After this, lectures on Tone followed, “You call that a tone?!!!!” Then very slow methodical rehearsal of the music, which as I mentioned could have been played at sight. I recall an occasion when one hour was spent on the first 5 measures of a march! During my time at Michigan the concerts were enjoyable, but not the rehearsals.

However, I must give him credit for the fact as the university band repertoire in general improved during the twentieth century he did grow and in fact commissioned the Husa Apotheosis of this Earth. But, given my experience with him in the 1950s I cannot imagine what his rehearsals would have been like working on the Apotheosis.

The “Master Plan” for the music education students was to obtain the Bachelor’s Degree, then go out and be a band director in some small town somewhere for several years and then to return, older and wiser, to obtain the Master’s Degree in music education. I could not do this. By my Senior year I was very conscious of the lack of education we had received in theory and music history and I could not imagine going out to become Mister Music in some small town and having some student come up and ask a question I could not answer!

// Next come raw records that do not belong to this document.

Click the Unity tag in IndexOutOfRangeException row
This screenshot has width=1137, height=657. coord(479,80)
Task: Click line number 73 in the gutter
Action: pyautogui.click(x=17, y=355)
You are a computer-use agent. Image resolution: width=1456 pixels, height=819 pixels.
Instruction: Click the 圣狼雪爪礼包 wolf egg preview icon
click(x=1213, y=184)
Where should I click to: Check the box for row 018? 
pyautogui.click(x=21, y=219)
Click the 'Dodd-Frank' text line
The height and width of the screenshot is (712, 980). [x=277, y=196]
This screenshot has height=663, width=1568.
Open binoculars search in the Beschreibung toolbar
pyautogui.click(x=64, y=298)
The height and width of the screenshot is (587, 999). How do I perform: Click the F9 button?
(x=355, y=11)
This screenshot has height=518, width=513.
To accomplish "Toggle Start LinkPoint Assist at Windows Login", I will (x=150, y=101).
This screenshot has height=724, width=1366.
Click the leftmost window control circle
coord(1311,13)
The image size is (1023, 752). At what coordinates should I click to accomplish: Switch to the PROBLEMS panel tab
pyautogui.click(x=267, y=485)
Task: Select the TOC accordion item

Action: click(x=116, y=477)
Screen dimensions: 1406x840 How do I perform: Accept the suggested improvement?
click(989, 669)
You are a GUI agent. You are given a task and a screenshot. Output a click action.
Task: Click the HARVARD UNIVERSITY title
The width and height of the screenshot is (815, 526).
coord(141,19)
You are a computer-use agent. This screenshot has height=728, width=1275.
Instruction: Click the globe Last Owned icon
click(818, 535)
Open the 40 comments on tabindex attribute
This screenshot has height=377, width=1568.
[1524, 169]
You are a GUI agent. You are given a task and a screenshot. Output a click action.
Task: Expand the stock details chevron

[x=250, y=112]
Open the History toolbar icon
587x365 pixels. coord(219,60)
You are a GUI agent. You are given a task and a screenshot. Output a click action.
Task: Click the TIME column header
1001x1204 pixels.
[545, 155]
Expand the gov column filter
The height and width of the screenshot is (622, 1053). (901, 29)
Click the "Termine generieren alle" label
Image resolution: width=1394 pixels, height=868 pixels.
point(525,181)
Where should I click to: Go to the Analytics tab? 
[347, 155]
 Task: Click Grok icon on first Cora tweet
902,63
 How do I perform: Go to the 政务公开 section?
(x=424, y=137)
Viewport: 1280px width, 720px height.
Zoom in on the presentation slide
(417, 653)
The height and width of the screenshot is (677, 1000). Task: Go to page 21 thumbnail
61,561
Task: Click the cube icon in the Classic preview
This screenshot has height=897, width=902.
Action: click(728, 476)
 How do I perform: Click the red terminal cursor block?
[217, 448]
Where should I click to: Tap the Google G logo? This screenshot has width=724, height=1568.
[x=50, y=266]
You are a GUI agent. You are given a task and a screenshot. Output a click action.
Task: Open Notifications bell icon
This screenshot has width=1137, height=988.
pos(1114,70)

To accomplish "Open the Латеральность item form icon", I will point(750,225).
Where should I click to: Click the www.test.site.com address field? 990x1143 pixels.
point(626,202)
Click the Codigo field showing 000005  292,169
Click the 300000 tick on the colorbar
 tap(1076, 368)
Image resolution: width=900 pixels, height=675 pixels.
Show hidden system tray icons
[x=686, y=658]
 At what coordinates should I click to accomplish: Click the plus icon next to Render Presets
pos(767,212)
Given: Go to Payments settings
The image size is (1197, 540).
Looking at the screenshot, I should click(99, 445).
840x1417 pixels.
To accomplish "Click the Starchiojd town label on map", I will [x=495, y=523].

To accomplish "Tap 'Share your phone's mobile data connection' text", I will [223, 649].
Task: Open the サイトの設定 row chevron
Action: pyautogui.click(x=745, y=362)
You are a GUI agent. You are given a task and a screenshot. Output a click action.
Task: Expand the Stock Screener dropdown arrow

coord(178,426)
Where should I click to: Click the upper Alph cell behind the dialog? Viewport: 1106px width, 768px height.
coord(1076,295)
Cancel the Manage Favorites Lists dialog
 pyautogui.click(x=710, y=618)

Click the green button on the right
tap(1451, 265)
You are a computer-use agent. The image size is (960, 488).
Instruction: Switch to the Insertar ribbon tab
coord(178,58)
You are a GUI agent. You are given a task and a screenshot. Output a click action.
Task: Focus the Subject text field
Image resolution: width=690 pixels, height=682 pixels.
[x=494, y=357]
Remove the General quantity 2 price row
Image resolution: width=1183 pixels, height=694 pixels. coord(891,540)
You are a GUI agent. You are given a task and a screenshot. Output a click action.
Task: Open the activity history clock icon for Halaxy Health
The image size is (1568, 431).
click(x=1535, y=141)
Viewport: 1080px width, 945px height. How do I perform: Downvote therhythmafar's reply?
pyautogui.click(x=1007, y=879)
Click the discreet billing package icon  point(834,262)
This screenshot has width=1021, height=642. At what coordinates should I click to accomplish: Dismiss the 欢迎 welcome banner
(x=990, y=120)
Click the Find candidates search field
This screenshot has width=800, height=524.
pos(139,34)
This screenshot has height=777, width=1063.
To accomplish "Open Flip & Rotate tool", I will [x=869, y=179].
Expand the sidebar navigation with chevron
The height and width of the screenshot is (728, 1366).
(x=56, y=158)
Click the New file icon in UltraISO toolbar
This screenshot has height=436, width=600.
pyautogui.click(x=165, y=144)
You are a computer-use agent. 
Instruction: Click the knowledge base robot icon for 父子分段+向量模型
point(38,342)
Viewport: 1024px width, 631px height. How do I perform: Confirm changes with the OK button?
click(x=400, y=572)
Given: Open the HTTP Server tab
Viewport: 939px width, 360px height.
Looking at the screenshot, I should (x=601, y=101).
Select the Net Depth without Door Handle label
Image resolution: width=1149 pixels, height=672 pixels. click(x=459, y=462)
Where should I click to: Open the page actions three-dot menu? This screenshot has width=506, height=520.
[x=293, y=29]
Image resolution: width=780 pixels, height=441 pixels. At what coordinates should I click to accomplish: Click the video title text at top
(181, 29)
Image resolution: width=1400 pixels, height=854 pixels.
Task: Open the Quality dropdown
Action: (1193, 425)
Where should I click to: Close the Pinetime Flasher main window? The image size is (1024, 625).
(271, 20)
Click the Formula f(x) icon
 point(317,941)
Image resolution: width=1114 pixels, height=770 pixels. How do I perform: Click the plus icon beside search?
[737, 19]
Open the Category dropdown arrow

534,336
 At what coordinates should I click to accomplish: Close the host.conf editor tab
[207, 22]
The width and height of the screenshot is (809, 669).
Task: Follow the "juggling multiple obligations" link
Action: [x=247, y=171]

The obvious alternative was to immediately begin a Master’s Degree, not in more music education but centered in the areas in which I felt deficient. But how would I do this? I was rescued by the announcement of an opening for associate first horn in the Air Force Band and Orchestra in Washington, DC. I applied for this position and since by this time I was first horn in both the band and orchestra at Michigan, the Air Force agreed to audition me. The audition took place in Chicago during the Mid-West Conference with the Assistant Conductor, Capt. Harry Meuser, coming to my hotel room for the audition. He placed on my music stand a copy of the first horn part for the American Overture for Band by Joseph Wilcox Jenkins, a work with an exciting and lyrical horn part. I was pleased to see this as I had performed this work many times with the Michigan band on tour. Before playing I carefully looked over the page, as one should always do before “sightreading” the music and then, putting horn in place, I proceeded to rip the notes off the page in a broad, big tone! After 30 measures Capt. Meuser stopped me and said he was pleased to offer me the position on the spot. And I was pleased to accept it on the spot. Thus in a single moment I went from a dark period of doubt about my future, worry about the draft, finding income, etc., to suddenly having a guaranteed contract for a professional playing position which would allow me to obtain a Master’s Degree at the same time. This moment was one of the most exhilarating moments of my life.